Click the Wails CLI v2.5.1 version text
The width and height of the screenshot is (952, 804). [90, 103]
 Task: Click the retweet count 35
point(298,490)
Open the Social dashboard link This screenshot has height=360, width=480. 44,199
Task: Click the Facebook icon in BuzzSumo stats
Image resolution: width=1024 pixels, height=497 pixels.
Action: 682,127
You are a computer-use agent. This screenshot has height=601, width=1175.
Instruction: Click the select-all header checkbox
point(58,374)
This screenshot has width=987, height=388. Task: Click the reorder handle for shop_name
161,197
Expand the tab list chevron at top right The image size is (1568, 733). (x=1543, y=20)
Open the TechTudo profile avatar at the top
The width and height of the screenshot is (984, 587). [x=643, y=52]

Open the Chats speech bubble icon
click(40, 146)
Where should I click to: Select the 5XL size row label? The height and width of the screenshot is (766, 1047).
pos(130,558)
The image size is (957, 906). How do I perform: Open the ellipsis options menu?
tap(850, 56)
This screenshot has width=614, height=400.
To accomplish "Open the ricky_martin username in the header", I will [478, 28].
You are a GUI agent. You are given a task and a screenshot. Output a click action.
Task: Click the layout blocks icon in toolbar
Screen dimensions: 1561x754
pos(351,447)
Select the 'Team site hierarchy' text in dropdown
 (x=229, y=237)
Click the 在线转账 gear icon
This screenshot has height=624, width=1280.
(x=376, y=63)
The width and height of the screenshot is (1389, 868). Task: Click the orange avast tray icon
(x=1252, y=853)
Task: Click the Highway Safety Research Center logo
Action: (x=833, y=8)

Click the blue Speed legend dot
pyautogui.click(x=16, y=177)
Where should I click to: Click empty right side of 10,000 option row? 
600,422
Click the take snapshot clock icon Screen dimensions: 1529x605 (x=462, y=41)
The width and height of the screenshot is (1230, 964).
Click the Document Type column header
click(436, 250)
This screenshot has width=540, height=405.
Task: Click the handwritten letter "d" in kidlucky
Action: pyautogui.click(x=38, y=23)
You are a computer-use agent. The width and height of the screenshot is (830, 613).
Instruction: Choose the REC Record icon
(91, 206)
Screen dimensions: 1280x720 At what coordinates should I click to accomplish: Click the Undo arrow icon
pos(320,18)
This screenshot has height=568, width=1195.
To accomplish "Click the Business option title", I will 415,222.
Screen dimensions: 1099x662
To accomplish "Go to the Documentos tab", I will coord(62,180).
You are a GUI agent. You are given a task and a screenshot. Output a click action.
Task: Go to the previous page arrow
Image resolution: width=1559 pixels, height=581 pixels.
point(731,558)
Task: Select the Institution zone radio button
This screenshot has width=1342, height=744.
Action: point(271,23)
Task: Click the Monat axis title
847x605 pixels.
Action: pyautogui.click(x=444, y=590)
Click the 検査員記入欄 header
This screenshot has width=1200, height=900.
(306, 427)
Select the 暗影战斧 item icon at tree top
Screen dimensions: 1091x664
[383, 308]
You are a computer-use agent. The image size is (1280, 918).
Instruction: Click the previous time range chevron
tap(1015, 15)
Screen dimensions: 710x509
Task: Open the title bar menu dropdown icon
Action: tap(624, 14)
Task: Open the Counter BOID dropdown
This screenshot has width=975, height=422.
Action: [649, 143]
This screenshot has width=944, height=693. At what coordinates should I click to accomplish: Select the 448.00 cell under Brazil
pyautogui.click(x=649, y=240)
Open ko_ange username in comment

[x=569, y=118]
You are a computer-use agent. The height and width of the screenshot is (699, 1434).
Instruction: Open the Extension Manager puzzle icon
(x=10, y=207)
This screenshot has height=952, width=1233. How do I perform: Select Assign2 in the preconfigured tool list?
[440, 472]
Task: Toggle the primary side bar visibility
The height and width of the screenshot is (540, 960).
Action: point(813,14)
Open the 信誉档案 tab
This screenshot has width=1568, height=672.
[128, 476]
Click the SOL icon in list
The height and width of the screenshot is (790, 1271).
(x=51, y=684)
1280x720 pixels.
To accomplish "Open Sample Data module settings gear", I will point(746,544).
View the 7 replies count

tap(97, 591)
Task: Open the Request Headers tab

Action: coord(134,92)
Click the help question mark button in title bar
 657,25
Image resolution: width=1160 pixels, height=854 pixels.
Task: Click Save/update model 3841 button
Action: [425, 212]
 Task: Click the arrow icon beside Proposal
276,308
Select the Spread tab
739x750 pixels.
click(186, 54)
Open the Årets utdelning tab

================================

Tell how many lines of the listing above contain "agent", giving the number alone.

6